Une dizaine de marines étaient présents, armes à portée
de main, et étaient tous prêt à ouvrir le feu sur Ydis si
celui-ci tentait désespérément de prendre le contrôle
de l’appareil pour s’enfuir. Se tenant sur le banc en face de lui,
les deux agents gouvernementaux se préparaient pour l’opération.
A les observer activement, ni l’un ni l’autre n’avaient l’air
d’être digne de confiance. L’un d’eux se leva, prit
la peine de s’accrocher à une poignée pour éviter
d’être renversé par un trou d’air inattendu et vint
se rassoire à côté d’Ydis qui ne broncha. L’homme
à la mine antipathique commença :
« C’est donc vous le célèbre Faucheur Noir ? Sachez
que je suis extrêmement enchanté de pouvoir vous rencontrer, dit-il
même s’il ne distinguait pas vraiment son interlocuteur à
cause de la pénombre. J’ai souvent entendu parler de vos exploits
dans la presse.

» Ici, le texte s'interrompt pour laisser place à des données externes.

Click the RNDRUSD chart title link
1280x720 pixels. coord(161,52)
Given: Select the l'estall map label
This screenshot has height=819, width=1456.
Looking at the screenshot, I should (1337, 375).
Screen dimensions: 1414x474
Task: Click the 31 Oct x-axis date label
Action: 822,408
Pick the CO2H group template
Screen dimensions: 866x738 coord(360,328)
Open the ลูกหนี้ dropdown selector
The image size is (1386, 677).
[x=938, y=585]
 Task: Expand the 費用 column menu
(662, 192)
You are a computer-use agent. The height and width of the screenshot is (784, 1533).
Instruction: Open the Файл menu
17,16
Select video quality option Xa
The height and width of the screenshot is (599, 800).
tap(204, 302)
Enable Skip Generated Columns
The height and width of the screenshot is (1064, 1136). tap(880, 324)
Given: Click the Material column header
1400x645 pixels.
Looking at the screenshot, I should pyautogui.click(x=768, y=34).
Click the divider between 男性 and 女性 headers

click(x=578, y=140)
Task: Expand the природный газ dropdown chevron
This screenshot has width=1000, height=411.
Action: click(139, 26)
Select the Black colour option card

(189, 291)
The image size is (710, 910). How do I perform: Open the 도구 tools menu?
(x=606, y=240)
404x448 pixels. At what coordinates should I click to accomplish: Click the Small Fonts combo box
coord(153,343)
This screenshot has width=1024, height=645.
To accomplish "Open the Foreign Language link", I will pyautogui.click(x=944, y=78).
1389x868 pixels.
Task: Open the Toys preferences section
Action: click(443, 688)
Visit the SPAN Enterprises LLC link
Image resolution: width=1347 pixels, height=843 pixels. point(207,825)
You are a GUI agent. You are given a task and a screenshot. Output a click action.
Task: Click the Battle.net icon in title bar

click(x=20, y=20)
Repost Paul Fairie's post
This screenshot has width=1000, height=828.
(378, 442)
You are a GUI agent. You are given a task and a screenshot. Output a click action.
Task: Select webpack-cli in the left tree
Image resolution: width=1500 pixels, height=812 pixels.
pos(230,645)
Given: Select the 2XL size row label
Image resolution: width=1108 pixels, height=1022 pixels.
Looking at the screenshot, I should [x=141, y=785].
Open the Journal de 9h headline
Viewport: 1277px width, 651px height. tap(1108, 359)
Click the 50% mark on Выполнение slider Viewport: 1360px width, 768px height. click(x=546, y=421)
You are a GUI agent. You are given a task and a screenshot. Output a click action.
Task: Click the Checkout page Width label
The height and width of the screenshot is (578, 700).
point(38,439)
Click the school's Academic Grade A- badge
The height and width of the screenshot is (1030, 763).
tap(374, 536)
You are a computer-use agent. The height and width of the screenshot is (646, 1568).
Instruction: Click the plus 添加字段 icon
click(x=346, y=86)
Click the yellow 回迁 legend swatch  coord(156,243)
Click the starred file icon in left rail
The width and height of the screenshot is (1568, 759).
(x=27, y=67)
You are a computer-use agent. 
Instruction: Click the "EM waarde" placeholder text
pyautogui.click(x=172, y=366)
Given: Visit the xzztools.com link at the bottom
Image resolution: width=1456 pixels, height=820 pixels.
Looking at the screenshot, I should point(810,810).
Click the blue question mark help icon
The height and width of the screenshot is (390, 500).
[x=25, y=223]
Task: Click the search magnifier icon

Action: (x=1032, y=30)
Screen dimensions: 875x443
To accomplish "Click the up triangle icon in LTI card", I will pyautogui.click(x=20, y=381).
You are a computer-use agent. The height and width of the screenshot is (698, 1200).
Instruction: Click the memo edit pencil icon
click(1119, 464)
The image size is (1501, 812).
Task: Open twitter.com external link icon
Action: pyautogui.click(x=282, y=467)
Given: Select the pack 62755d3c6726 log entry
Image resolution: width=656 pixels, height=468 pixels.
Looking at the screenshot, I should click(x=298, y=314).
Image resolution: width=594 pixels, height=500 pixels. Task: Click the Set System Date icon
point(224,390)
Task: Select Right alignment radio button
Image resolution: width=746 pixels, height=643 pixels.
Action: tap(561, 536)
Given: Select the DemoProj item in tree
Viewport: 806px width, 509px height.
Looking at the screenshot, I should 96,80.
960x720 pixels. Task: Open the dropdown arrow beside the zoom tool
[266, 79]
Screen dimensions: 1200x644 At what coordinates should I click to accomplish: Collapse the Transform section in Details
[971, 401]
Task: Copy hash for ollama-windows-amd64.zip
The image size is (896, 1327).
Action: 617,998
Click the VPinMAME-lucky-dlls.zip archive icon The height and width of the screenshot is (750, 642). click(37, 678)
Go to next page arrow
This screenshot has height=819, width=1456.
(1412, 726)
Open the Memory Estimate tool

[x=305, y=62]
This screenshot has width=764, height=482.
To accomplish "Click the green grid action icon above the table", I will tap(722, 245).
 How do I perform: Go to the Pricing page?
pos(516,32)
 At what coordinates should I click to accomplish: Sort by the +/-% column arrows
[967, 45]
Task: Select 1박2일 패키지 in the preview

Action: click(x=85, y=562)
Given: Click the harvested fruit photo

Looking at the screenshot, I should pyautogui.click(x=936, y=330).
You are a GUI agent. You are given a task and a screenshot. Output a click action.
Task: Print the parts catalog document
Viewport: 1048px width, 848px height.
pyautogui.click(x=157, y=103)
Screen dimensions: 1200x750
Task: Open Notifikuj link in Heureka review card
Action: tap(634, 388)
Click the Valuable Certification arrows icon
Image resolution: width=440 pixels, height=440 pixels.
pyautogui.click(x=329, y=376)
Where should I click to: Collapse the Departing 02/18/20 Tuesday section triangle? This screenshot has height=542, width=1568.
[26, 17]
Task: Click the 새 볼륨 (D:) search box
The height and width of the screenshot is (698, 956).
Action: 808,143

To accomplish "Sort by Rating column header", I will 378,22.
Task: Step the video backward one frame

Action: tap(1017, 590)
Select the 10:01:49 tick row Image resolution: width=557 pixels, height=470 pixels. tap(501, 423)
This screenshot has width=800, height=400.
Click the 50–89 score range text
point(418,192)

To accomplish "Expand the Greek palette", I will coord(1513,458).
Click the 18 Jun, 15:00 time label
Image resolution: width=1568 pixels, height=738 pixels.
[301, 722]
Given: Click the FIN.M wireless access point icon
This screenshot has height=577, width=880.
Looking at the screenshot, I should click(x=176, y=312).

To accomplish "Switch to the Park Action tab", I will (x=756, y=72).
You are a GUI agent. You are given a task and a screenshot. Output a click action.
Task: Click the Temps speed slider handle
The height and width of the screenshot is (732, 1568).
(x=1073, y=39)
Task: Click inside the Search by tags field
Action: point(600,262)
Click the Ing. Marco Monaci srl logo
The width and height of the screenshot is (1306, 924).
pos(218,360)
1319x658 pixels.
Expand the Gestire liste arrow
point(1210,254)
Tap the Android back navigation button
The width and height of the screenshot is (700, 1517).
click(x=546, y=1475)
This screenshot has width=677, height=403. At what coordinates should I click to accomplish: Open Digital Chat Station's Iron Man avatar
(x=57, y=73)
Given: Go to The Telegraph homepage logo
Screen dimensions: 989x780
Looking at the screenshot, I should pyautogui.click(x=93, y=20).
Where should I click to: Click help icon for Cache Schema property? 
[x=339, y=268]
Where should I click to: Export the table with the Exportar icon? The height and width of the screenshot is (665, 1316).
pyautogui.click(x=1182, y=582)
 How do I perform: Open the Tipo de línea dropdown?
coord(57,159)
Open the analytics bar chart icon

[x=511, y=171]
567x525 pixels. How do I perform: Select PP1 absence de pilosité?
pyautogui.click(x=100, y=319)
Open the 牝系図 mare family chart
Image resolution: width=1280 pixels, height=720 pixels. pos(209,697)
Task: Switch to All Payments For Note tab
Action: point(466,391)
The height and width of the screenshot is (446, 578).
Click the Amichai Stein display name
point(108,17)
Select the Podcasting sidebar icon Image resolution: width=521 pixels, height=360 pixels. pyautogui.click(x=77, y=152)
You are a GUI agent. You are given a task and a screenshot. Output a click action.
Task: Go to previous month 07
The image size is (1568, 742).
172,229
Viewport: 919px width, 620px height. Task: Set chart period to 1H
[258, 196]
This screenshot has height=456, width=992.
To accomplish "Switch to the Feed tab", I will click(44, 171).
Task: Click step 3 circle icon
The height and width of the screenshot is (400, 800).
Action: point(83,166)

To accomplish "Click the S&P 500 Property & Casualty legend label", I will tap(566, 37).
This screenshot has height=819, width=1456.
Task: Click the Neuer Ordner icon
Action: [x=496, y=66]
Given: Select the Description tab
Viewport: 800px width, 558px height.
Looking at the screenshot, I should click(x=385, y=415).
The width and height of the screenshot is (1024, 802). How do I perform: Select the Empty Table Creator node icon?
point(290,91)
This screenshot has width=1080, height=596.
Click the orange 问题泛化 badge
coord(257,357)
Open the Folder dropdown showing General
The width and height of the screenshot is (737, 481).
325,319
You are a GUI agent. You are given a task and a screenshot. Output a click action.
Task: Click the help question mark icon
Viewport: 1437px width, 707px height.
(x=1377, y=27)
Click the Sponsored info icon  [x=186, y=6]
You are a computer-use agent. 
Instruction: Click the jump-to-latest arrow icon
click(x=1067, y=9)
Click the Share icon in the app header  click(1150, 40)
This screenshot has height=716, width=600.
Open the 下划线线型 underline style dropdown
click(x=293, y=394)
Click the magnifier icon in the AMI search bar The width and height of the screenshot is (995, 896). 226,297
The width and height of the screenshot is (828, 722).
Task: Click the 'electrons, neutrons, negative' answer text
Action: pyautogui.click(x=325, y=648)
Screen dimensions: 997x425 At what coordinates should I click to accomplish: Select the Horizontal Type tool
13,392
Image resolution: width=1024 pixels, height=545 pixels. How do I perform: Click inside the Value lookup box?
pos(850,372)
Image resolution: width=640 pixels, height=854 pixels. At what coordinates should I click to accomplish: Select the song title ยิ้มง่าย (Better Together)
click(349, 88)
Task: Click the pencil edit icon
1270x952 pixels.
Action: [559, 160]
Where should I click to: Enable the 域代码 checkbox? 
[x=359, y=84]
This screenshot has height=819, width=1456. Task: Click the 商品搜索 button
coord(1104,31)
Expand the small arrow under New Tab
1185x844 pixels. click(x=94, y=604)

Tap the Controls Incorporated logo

Ce sera sûrement intéressant d’accomplir
une mission en votre présence. Mais permettez-moi de me présenter
: Matt Sheffield, agent de la CIA. »
Le vieil homme restait impassible, comme à son habitude. Il n’avait
que faire de ce que lui racontait cet agent gouvernemental. Il tenta de l’ignorer,
ne lui adressa même pas un regard et voulu lui faire comprendre qu’il
désirait qu’il déguerpisse au plus vite avant qu’il
ne perde patience. Matt Sheffield s’en rendit compte :
« Si vous commencez à me rejeter de cette façon, cette mission
sera un véritable calvaire autant pour vous que pour moi. Il vaut mieux
que nous fassions plus amples connaissances immédiatement pour faire
du bon travail une fois sur place. En équipe, on accompli plus de chose,
vous ne croyez pas ? »
Ydis haussa les épaules et répondit d’un ton ferme :
« Sachez que je n’ai aucune envie de mieux vous connaître
ni aucune envie d’accomplir cette mission. Mais qu’est-ce que je
fais là, dans ce satané avion ? » cria-il en martelant la
carlingue plusieurs fois avec déchaînement.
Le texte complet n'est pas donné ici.